**Página**
┌──

Raymundo
Riva Palacio.
Hace casi 25
años, Larry Summers, un connotado profesor y alto funcionario en el gobierno de
Bill Clinton en Estados Unidos, decía que el principal problema que tenía
México para un desarrollo pleno, era su debilidad del Estado de derecho. Sin
respeto por la ley, argumentaba quien fue secretario del Tesoro, las
inversiones no iban a llegar a este país pese al potencial que tenía. Las
inversiones son el motor del crecimiento de una nación y todos los regímenes,
neoliberales o nacionalistas, keynesianos o abocados al libre mercado,
capitalistas, socialistas o comunistas, las cuidan. Si el entorno sociopolítico
es desfavorable, el dinero nunca llega.
López
Obrador recibió un país con grandes deficiencias en cuanto al respeto de las
leyes. Pero las políticas de gobierno que ha planteado frenaron las inversiones
ante la incertidumbre de cómo impactará la economía, y la descomposición
social, sindical y la creciente protesta de grupos de interés, van a generar en
el corto plazo frenos adicionales que limiten las posibilidades del desarrollo
prometido. López Obrador se encuentra atrapado en la contradicción de ser jefe
de Estado y comportarse aún como si estuviera en campaña por la presidencia.
Desde hace
unos 20 años, como reacción a la crítica internacional que sintetizaba Summers,
México ha construido una arquitectura institucional llena de normativas y
leyes, pero con un talón de Aquiles del tamaño del Sol: su incumplimiento. El
gran diseño legal carece de contenido, y como es nuestra cultura, todo ha sido
sibilino. No estamos bien y la tendencia medible, cuando menos hasta el
gobierno del presidente Enrique Peña Nieto, era que íbamos para atrás. La
última prueba de ello está en el informe anual del World Justice Proyect, una
organización independiente en Washington que trabaja para fortalecer el Estado
de derecho en el mundo, que hoy se da a conocer.

└──

**Problema breve A**
Transcribe sin ningún cambio cada una de las líneas de los registros.
El texto y los registros proceden de fuentes distintas.

**Material proporcionado**
┌──

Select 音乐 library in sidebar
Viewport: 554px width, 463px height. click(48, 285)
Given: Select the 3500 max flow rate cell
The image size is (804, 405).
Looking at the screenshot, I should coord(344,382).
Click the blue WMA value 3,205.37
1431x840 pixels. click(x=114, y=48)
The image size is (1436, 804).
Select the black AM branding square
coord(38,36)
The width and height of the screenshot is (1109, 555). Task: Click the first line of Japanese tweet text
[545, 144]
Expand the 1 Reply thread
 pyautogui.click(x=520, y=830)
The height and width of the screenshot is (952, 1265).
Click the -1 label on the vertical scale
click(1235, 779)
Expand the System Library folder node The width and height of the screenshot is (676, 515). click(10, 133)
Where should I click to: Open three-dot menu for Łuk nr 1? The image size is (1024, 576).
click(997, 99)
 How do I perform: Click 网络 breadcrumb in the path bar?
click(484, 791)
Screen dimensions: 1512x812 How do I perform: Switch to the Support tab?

└──

**Problema breve B**
Responde estas preguntas sobre el artículo acerca del Estado de derecho en México:
(i) ¿Qué puesto relacionado con el Tesoro ocupó Larry Summers?
(ii) ¿Desde hace cuántos años, aproximadamente, México ha construido una arquitectura institucional llena de normativas y leyes?
(iii) ¿En qué ciudad se encuentra la organización que publica el informe anual mencionado?

**Respuesta A**
Select 音乐 library in sidebar
Viewport: 554px width, 463px height. click(48, 285)
Given: Select the 3500 max flow rate cell
The image size is (804, 405).
Looking at the screenshot, I should coord(344,382).
Click the blue WMA value 3,205.37
1431x840 pixels. click(x=114, y=48)
The image size is (1436, 804).
Select the black AM branding square
coord(38,36)
The width and height of the screenshot is (1109, 555). Task: Click the first line of Japanese tweet text
[545, 144]
Expand the 1 Reply thread
 pyautogui.click(x=520, y=830)
The height and width of the screenshot is (952, 1265).
Click the -1 label on the vertical scale
click(1235, 779)
Expand the System Library folder node The width and height of the screenshot is (676, 515). click(10, 133)
Where should I click to: Open three-dot menu for Łuk nr 1? The image size is (1024, 576).
click(997, 99)
 How do I perform: Click 网络 breadcrumb in the path bar?
click(484, 791)
Screen dimensions: 1512x812 How do I perform: Switch to the Support tab?

**Respuesta B**
(i) Fue secretario del Tesoro.
(ii) Desde hace unos 20 años.
(iii) En Washington.